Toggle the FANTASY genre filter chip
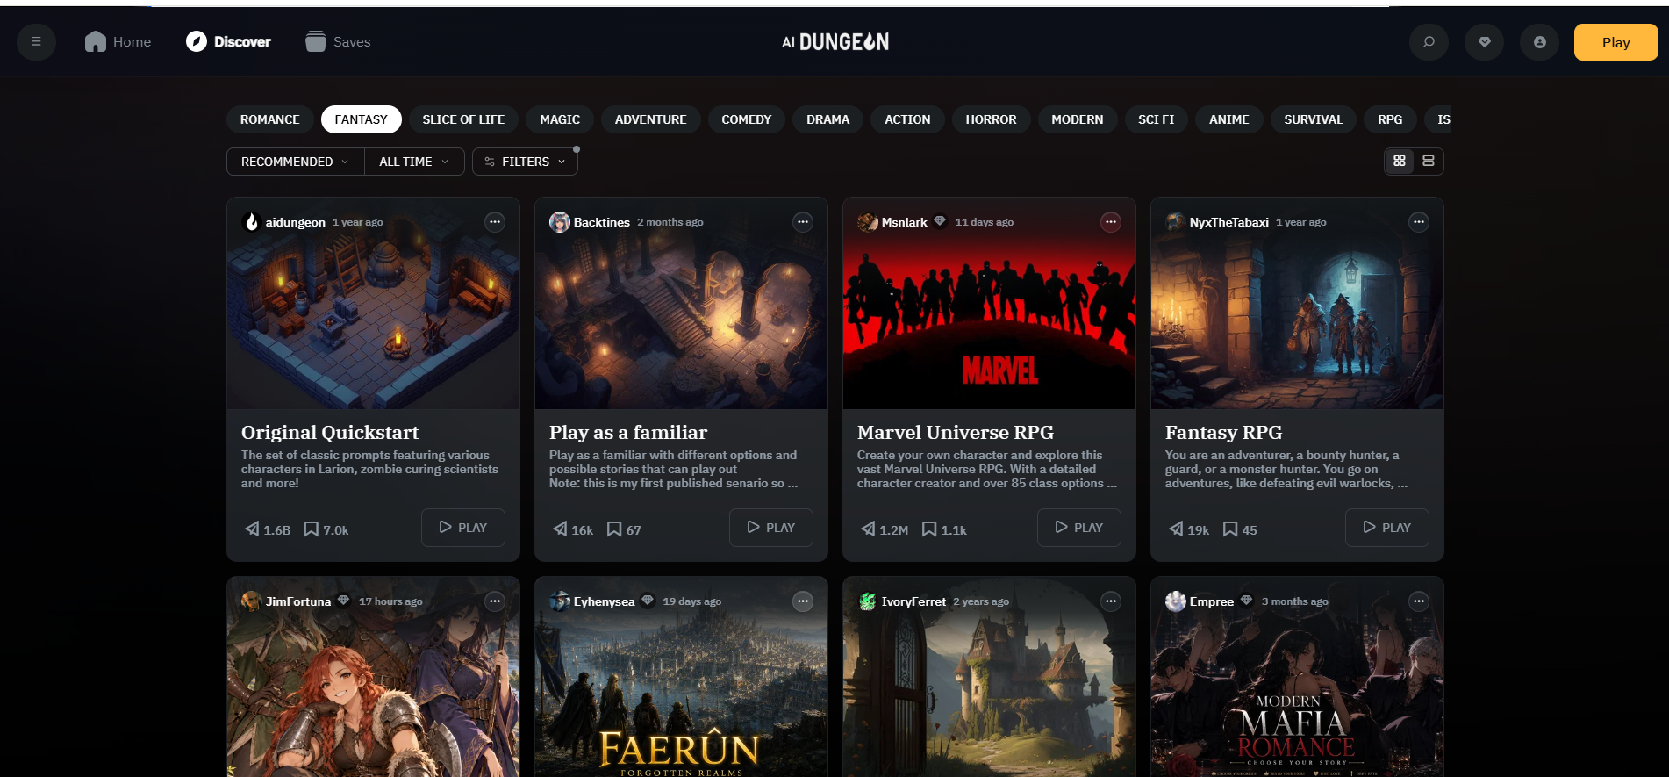 tap(361, 119)
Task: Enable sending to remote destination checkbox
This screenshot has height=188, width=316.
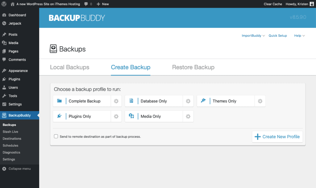Action: tap(56, 136)
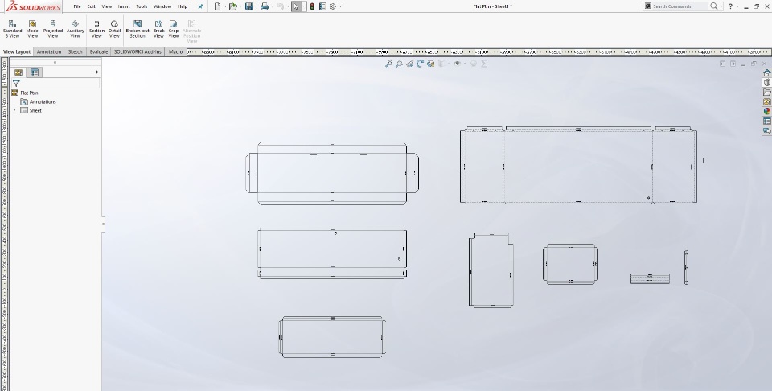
□ □ □
§ EXERCISE BRIEF
Restate the data above exactly, stripping out each image.

§ RESULT FOR THIS EXERCISE
Toggle the FANTASY genre filter chip
 tap(361, 119)
Task: Enable sending to remote destination checkbox
This screenshot has height=188, width=316.
Action: tap(56, 136)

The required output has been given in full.